*DOCUMENT*
□ □ □

# What questions do rescues want to know?



## Tula (May 21, 2004)

I have an old HS friend that is looking to re-home his dog (a mix, so I won't be posting her here). I told him I would put the word out to people I know involved in rescues, but I know there are specific questions that people will want answered.

My question is, what is that list of questions that everyone would want to know? I will then put a list together and send it to him for answers... then put the word out to my friends.

Your info is appreciated... thanks!


----------



## pupresq (Dec 2, 2005)

- Size including an accurate weight
- Age
- Vetting status (definitely helps if the dog is S/N and totally UTD on everything)
- Is the dog friendly with people? Good with other dogs? good with cats? Housebroken? Crate trained? 
- Any quirks (or special qualities)

I think that's the main stuff. 

ETA - Definitely include good pictures. Everyone always wants to see a picture.

I'm guessing I already know the answer, but any chance this guy might reconsider and keep his dog? It's a TERRIBLE time for dogs out there right now and most groups are up to the their eyebrows in wonderful dogs who need help.


----------



## southerncharm (Feb 16, 2009)

In addition to what pupresq listed:

Is the dog good with children? What ages of children has she been exposed to? 

Has she had any obedience training? If so, share details. 

Does she have any fears? Men, people of different races, thunderstorms, cars, etc.. 

Has she ever bitten or shown aggression towards someone?

□ □ □

*INPUT MATERIAL*
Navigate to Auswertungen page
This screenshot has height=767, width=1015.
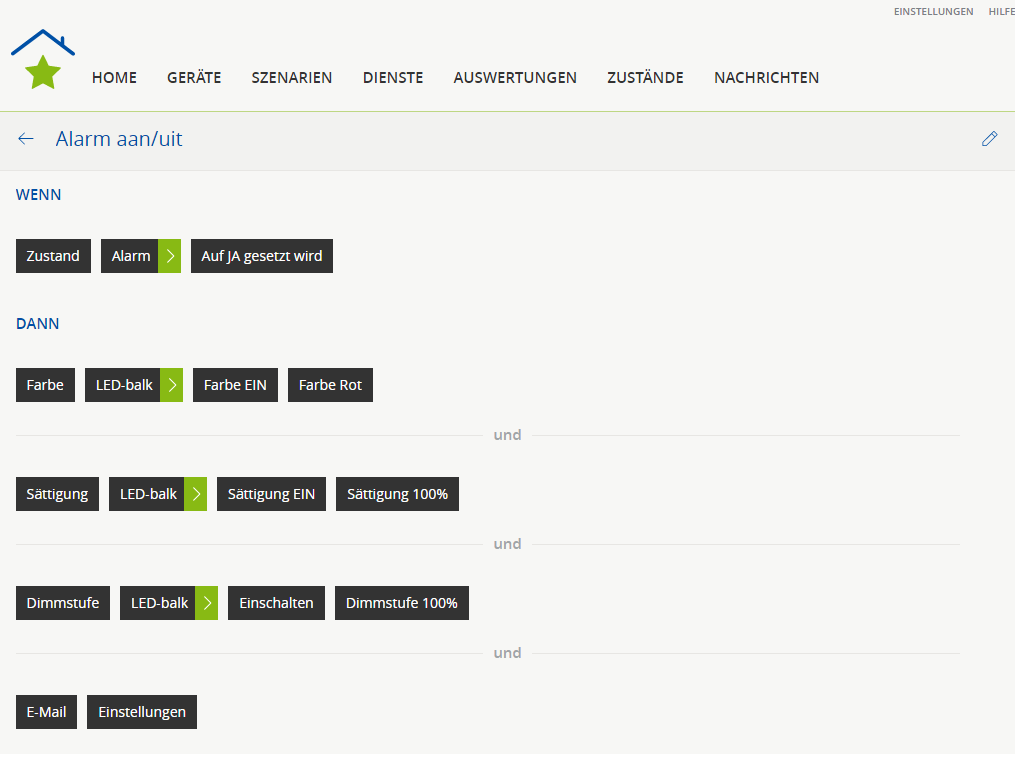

□ □ □

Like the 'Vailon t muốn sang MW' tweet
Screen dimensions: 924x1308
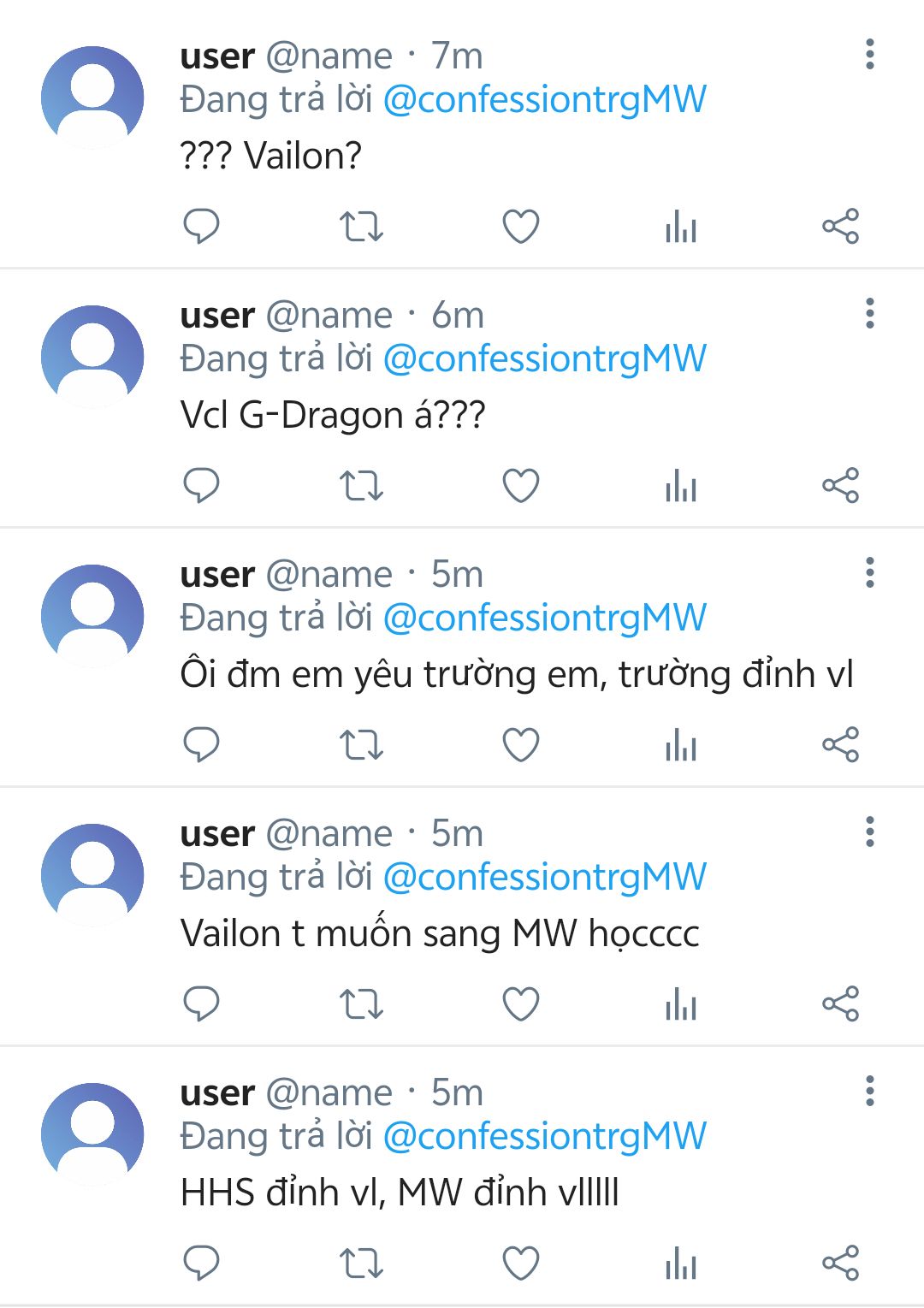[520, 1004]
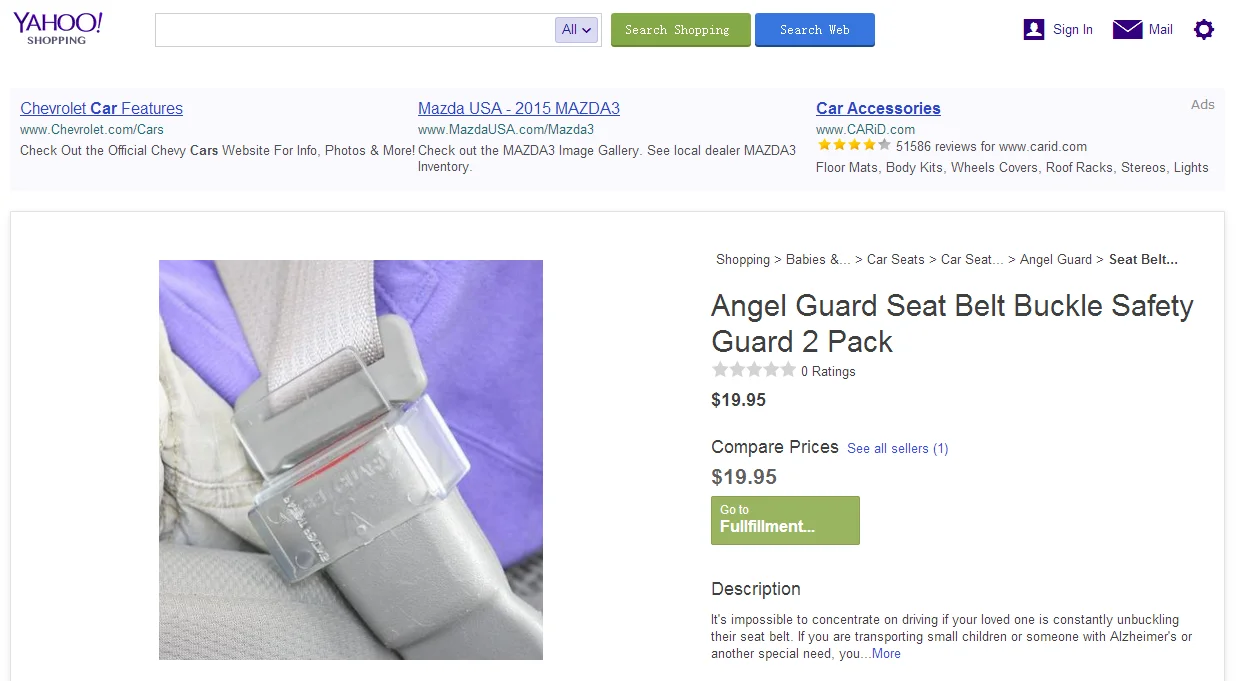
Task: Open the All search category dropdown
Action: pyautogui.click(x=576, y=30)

□ □ □

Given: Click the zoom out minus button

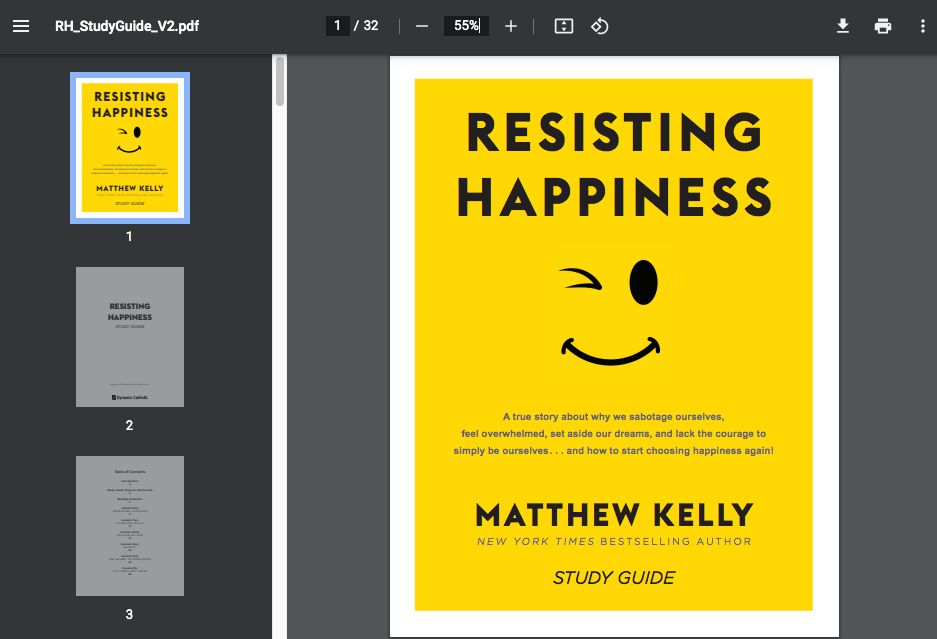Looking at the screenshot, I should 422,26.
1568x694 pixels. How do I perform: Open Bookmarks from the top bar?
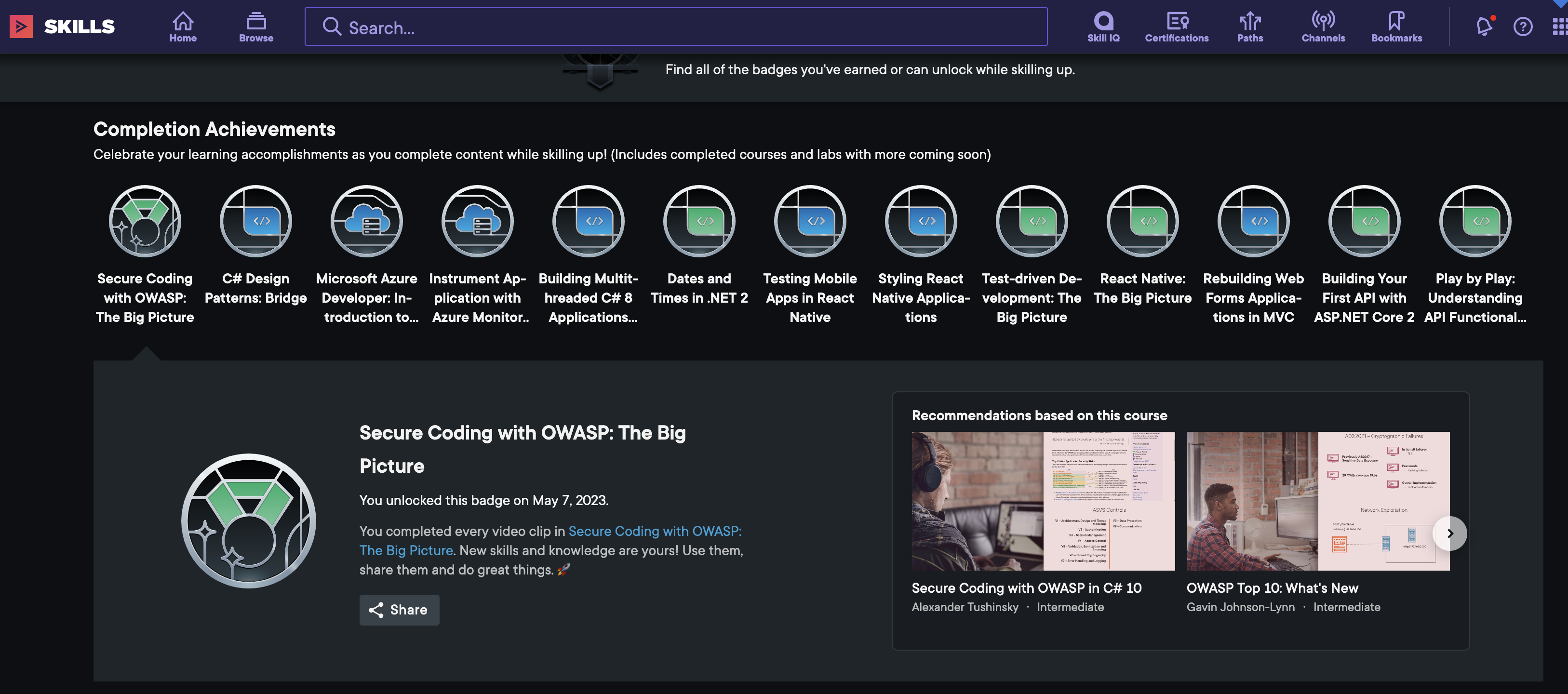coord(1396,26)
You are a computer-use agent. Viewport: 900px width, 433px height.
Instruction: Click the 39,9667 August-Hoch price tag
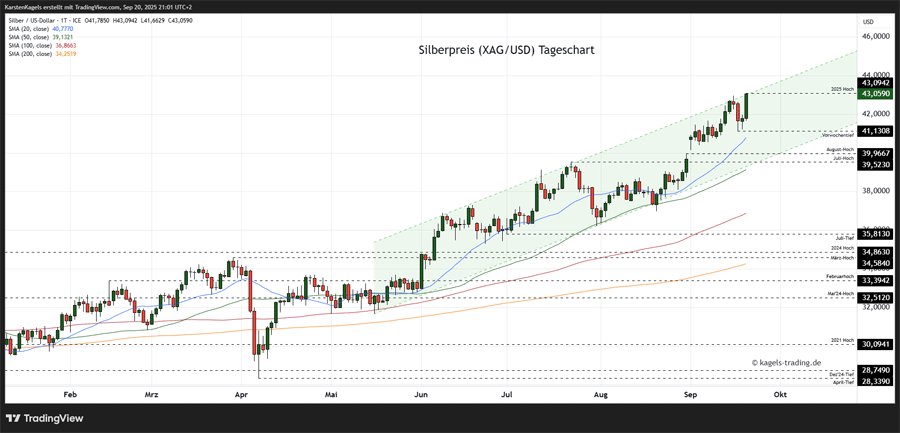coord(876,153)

□ □ □

*REQUIRED TASK 1*
Rewrite the rows from the line containing "Given: Click the zoom out minus button" down through the line containing "coord(876,153)", replacing "top bar" with "toolbar" and leaving everything else unchanged. Leave the pictures out of your answer.
*REQUIRED TASK 2*
Continue the forum thread about what questions rescues want answered, picking up right after its last line.

*FINAL ANSWER 1*
Given: Click the zoom out minus button

Looking at the screenshot, I should 422,26.
1568x694 pixels. How do I perform: Open Bookmarks from the toolbar?
coord(1396,26)
You are a computer-use agent. Viewport: 900px width, 433px height.
Instruction: Click the 39,9667 August-Hoch price tag
coord(876,153)

*FINAL ANSWER 2*
Does she jump fences?


Because rescues are SO full, it's even more important to make sure that the dogs they're taking in are going to be adoptable (AKA - no major behavioral problems). They would prefer to take in a dog that they can place into a forever home in a reasonable amount of time, that way they can free up a spot for the next dog that needs rescue placement. Not to say that there aren't still rescues that may take in a dog that needs rehabilitation...it's just that most rescues are more likely to pull a dog that needs a lot of work from a shelter, rather than taking it in as an owner surrender.


----------



## djpohn (Jun 27, 2003)

Here is a link to our OTI application. It is pretty specific so you can get an idea of how much information is good to give.

http://www.coastalgsr.org/GSRescueOTI.htm


----------



## Tula (May 21, 2004)

Thank you all very much. I'm going to compile a list and then send the answers out to contacts to see if anyone can help. I have offered to him that I could take her for a bit while trying to find a home for her if it has to come to that since I'm home full time right now.


----------



## Strongheart (May 2, 2007)

They also like a compelling story of why the person wants to give up the dog.


----------



## oregongsdr111 (Nov 20, 2005)

If you have an e-mail you would like to share (PM) I could forward you our owner surrender form. It covers about everything. It is several pages but the new owner can pretty much pick up where the old owner left off.


----------



## Timber1 (May 19, 2007)

Seems to me your friend should be able to answer any questions without a list. Tell he/she to just be honest.


----------



## Tula (May 21, 2004)

The list is for me... I'm not sure what rescues want to know. Which is why I'm asking... that way, when I reach out to people it will all be ready to go.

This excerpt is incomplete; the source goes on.